How user friendly is it to have to push "start" in order to shut down a computer anyway?
Yes.
People can see the OS first, rather than just picking a drop-down off some web site. Besides, although I don't know about Gateway Dell buried their offering so deep it was almost impossible to find on the site. You had to go in via some special URL - if you just went through to order a laptop via the normal route, you wouldn't have ever seen Linux as an option.
Also, as far as I remember, the Linux option was actually made more expensive on Dell machines than buying a Windows license.
Cheers,
Ian
Dear Obvious Guy,
Obviously you've never been to Fry's. They are a California-based electronics chain but far, far better than CompUSA, Best Buy, Radio Shack....
I have had the pleasure of living near a Fry's for 9 months and, basically, it is a Slashdotter's wet dream. You name it geeky/gadget/electronic/radio/software... they've got it.
I hope you too one day have the chance to visit a Fry's.
Users, being stuck in the office on nice days, having to schlep to the office on nasty ones, occasionally confronting the BSoD, having to put up with their idiot colleagues, Hell, having to work at all, have no love for M$ or much of anything else work related.
M$ may not be kidding itself about that but I suspect that the reality distortion field around Bill Gates these days makes the one around Steve Jobs look like clear-eyed, realistic pragmatism.
Users don't like M$. The great majority of them hate it. Its work.
Customers, the OEM who just want to shove boxes out the door and make enough dough to pay the rent and DP/MIS/IT deparments, on the other hand are applying the same rules that gave rise to M$ in the first place:
1) nobody ever got fired for buying IBM quickly followed by
2) nobody ever got fired for saving money which created the clones, and M$.
Usability was a secondary concern at the time. Remember all those books about DOS and the command line?
Visicalc opened the office door, Lotus 123 swept in followed by WordPerfect and M$ became an expert at ripping off other people's IP.
And nothing much has happened since except in niches like desktop publishing, graphics, (now Apple is doing it again with video editing,) email and the web which didn't depend on M$ in the first place.
Given the downward direction of the ROI and upward direction of the acquisition and support costs of an M$ box, M$ will disappear when Linux becomes just "good enough." Not even, uh, "Insanely Great," but just good enough.
OpenOffice, a free OS that any MSCE can install on existing boxes to extend their usable life (even by a single year,) and cheap site-wide licences will destroy M$ on the desktop almost as quickly as the switch to the x86 destroyed Digital Research, who never made it off the -80 architecture.

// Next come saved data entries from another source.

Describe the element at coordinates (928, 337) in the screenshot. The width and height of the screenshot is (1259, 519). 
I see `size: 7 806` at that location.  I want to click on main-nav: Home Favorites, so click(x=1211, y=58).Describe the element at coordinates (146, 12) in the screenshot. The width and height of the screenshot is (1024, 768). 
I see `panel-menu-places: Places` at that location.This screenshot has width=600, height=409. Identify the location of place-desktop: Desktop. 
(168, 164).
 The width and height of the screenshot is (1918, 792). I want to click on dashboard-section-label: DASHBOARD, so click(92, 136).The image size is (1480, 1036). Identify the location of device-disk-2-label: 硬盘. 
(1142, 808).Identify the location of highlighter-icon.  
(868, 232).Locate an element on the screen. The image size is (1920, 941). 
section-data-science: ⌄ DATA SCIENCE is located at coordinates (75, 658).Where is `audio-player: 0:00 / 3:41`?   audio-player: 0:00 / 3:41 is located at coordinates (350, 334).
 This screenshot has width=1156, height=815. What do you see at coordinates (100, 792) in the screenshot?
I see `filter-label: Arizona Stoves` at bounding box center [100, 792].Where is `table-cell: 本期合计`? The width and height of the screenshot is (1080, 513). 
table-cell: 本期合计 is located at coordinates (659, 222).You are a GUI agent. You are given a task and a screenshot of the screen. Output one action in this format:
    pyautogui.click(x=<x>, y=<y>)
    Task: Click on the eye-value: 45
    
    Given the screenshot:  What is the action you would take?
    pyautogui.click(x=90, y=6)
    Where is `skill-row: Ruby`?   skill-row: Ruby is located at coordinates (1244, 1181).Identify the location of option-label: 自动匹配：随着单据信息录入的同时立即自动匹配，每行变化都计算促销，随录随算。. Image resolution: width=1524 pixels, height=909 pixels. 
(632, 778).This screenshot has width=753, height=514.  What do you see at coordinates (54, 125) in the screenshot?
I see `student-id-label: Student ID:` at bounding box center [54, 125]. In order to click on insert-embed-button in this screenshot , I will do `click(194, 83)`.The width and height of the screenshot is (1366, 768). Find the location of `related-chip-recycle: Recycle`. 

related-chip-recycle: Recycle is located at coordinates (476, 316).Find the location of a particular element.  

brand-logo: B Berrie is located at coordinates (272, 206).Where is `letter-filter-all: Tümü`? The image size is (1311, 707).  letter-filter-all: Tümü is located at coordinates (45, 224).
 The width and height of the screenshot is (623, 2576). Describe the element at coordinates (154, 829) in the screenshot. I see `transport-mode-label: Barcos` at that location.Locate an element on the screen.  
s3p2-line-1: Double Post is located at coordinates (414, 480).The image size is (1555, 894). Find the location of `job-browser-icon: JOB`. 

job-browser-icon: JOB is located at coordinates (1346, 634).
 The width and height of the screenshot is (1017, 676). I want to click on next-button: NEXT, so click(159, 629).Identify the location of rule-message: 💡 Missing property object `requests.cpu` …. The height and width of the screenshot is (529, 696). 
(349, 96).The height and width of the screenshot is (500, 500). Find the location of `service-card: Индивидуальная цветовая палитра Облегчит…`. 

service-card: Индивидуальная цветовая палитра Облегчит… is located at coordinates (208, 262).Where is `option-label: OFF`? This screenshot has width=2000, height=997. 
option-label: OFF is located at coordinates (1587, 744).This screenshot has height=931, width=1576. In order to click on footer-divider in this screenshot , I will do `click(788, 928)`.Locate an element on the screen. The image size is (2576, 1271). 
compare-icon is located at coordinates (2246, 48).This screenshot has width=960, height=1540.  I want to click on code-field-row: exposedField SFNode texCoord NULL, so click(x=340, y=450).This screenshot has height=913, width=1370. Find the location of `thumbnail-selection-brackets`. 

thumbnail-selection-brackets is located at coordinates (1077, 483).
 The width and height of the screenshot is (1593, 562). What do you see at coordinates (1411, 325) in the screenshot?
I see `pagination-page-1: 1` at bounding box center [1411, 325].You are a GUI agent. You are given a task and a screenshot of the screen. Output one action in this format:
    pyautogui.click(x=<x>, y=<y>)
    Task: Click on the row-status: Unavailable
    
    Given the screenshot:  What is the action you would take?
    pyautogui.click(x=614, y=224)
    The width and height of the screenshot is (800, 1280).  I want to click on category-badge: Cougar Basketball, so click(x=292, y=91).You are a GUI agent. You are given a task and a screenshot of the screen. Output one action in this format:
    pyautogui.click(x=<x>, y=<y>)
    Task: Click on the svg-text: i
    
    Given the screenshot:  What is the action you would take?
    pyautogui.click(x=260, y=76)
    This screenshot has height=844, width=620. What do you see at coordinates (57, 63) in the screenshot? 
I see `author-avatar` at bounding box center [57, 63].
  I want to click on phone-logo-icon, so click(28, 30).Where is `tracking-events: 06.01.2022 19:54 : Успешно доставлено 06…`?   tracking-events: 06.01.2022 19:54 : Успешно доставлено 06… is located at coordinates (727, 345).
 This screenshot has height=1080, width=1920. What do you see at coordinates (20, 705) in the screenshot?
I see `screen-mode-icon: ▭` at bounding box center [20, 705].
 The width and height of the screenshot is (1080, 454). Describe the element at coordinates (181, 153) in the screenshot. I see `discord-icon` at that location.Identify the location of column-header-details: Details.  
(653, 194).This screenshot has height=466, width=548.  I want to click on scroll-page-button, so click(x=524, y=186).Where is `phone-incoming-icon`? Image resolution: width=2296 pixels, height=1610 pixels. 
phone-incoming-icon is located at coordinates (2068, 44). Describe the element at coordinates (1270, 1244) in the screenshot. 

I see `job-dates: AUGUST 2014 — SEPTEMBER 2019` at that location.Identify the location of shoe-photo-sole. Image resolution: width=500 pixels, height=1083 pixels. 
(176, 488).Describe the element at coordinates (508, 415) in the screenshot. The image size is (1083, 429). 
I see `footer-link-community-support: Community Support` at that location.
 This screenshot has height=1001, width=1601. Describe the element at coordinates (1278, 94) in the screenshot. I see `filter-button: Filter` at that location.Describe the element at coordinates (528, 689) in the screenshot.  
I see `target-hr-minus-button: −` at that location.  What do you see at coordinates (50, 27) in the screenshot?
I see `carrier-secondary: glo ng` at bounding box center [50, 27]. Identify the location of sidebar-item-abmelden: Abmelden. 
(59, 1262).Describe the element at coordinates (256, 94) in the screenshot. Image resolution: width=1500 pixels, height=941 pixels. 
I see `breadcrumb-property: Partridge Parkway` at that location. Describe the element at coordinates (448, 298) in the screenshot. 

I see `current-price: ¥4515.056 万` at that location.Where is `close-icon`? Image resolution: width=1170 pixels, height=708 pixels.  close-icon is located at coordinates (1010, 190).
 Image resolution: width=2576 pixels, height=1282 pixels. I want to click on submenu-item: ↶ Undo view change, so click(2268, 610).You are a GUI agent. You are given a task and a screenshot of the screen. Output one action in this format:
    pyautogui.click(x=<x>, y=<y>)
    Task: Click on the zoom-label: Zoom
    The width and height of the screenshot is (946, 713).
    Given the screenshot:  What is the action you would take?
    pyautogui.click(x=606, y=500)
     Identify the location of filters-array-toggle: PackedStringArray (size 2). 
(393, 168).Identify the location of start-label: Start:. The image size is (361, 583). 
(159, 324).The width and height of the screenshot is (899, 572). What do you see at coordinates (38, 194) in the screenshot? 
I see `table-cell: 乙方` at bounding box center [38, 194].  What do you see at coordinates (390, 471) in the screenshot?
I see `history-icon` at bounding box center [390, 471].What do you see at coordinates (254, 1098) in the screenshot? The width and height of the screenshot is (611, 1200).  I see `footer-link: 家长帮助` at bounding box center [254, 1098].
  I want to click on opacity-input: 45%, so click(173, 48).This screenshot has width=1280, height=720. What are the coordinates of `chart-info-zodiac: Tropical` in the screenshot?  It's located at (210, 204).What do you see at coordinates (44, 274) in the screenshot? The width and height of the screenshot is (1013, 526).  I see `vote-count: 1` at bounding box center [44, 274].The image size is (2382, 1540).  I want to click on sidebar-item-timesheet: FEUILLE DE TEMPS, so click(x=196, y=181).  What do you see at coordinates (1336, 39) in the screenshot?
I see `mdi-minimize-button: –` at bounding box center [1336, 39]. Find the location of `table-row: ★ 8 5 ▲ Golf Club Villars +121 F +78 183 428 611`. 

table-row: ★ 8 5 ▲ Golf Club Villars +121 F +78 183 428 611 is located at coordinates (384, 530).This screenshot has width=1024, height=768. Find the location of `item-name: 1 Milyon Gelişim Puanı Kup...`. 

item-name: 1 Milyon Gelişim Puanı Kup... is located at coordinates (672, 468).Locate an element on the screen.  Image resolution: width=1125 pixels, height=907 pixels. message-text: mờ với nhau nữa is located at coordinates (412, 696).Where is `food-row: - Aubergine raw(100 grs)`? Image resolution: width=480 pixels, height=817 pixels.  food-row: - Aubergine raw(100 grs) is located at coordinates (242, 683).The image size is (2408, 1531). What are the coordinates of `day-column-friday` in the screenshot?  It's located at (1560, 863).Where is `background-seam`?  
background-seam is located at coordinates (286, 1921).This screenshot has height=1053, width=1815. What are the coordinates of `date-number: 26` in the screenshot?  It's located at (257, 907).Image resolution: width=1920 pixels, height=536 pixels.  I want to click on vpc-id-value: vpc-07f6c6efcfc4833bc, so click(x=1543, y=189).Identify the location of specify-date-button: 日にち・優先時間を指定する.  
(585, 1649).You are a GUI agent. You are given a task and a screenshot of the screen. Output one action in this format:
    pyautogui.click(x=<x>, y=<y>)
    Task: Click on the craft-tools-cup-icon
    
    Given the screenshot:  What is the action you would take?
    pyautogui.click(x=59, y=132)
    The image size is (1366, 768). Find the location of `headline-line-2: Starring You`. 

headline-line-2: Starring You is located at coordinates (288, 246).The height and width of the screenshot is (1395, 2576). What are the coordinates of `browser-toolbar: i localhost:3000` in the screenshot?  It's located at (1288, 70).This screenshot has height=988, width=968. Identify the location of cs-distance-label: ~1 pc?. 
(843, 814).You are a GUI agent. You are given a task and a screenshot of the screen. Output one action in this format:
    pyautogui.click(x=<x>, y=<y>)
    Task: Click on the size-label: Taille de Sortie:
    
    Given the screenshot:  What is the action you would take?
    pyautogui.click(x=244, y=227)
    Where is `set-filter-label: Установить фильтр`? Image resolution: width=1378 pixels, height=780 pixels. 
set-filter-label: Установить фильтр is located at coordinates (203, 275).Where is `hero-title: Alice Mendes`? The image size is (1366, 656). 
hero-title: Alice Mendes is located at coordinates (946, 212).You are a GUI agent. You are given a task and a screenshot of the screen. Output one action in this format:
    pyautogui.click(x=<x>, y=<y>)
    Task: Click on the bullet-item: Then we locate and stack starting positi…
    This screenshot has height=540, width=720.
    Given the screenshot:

The switch to a new architecture on the server side is starting to worry M$ too since they have nothing real ported to it anyway. (NT in x86 emulation on the Itanium architecture? Naw, I think, we'll go Unix or Linux.)
I should be smelling fear from Redmond but since M$ has billions in the bank and can survive a change in course, in direction and in what sea they swim in, they won't disappear.
MSBPodcast.com The opinions expressed here are my own. If you don't like 'em... Think up your own stuff.